* _WHAT THE TASK REQUIRES_: What the task requires is each entry, restated exactly.

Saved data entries
Start of Block
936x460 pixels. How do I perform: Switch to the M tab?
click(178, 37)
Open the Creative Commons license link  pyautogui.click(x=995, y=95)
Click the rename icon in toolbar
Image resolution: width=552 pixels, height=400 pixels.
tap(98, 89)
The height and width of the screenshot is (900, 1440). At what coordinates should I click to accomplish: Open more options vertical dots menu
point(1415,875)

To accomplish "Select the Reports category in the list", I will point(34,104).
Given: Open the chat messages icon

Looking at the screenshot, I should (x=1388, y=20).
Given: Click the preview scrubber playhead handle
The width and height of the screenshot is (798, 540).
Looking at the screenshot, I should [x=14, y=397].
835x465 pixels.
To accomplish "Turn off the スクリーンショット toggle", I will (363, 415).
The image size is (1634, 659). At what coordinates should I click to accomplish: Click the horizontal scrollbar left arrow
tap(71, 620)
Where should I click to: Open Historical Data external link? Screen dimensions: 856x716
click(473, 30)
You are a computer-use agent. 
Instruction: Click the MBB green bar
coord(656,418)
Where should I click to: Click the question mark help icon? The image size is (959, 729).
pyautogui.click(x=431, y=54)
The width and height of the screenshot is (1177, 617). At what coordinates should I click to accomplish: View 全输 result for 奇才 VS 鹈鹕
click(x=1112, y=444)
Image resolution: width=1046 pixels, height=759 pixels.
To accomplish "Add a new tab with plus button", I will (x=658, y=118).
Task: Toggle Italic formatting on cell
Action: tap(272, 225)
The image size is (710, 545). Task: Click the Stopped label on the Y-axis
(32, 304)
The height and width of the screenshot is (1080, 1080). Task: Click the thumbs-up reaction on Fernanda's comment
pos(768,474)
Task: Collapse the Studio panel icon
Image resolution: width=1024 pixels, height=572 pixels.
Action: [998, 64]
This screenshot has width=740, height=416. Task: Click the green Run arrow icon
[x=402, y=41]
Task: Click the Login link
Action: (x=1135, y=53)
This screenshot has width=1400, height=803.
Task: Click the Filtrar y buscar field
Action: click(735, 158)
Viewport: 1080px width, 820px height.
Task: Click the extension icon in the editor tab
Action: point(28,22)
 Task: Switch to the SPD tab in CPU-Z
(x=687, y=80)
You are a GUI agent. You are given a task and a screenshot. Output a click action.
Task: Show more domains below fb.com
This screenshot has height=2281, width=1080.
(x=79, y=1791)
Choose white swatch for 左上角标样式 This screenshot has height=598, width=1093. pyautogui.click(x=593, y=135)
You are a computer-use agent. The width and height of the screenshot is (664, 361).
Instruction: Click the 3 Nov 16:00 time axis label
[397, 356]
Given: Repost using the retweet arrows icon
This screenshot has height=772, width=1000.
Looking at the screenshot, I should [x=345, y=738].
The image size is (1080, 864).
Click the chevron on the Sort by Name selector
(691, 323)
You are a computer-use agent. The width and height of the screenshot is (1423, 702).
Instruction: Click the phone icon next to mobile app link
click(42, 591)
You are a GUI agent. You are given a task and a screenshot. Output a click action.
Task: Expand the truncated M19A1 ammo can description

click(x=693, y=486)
End of Block
* _ANSWER SPACE_:
936x460 pixels. How do I perform: Switch to the M tab?
click(178, 37)
Open the Creative Commons license link  pyautogui.click(x=995, y=95)
Click the rename icon in toolbar
Image resolution: width=552 pixels, height=400 pixels.
tap(98, 89)
The height and width of the screenshot is (900, 1440). At what coordinates should I click to accomplish: Open more options vertical dots menu
point(1415,875)

To accomplish "Select the Reports category in the list", I will point(34,104).
Given: Open the chat messages icon

Looking at the screenshot, I should (x=1388, y=20).
Given: Click the preview scrubber playhead handle
The width and height of the screenshot is (798, 540).
Looking at the screenshot, I should [x=14, y=397].
835x465 pixels.
To accomplish "Turn off the スクリーンショット toggle", I will (363, 415).
The image size is (1634, 659). At what coordinates should I click to accomplish: Click the horizontal scrollbar left arrow
tap(71, 620)
Where should I click to: Open Historical Data external link? Screen dimensions: 856x716
click(473, 30)
You are a computer-use agent. 
Instruction: Click the MBB green bar
coord(656,418)
Where should I click to: Click the question mark help icon? The image size is (959, 729).
pyautogui.click(x=431, y=54)
The width and height of the screenshot is (1177, 617). At what coordinates should I click to accomplish: View 全输 result for 奇才 VS 鹈鹕
click(x=1112, y=444)
Image resolution: width=1046 pixels, height=759 pixels.
To accomplish "Add a new tab with plus button", I will (x=658, y=118).
Task: Toggle Italic formatting on cell
Action: tap(272, 225)
The image size is (710, 545). Task: Click the Stopped label on the Y-axis
(32, 304)
The height and width of the screenshot is (1080, 1080). Task: Click the thumbs-up reaction on Fernanda's comment
pos(768,474)
Task: Collapse the Studio panel icon
Image resolution: width=1024 pixels, height=572 pixels.
Action: [998, 64]
This screenshot has width=740, height=416. Task: Click the green Run arrow icon
[x=402, y=41]
Task: Click the Login link
Action: (x=1135, y=53)
This screenshot has width=1400, height=803.
Task: Click the Filtrar y buscar field
Action: click(735, 158)
Viewport: 1080px width, 820px height.
Task: Click the extension icon in the editor tab
Action: point(28,22)
 Task: Switch to the SPD tab in CPU-Z
(x=687, y=80)
You are a GUI agent. You are given a task and a screenshot. Output a click action.
Task: Show more domains below fb.com
This screenshot has height=2281, width=1080.
(x=79, y=1791)
Choose white swatch for 左上角标样式 This screenshot has height=598, width=1093. pyautogui.click(x=593, y=135)
You are a computer-use agent. The width and height of the screenshot is (664, 361).
Instruction: Click the 3 Nov 16:00 time axis label
[397, 356]
Given: Repost using the retweet arrows icon
This screenshot has height=772, width=1000.
Looking at the screenshot, I should [x=345, y=738].
The image size is (1080, 864).
Click the chevron on the Sort by Name selector
(691, 323)
You are a computer-use agent. The width and height of the screenshot is (1423, 702).
Instruction: Click the phone icon next to mobile app link
click(42, 591)
You are a GUI agent. You are given a task and a screenshot. Output a click action.
Task: Expand the truncated M19A1 ammo can description

click(x=693, y=486)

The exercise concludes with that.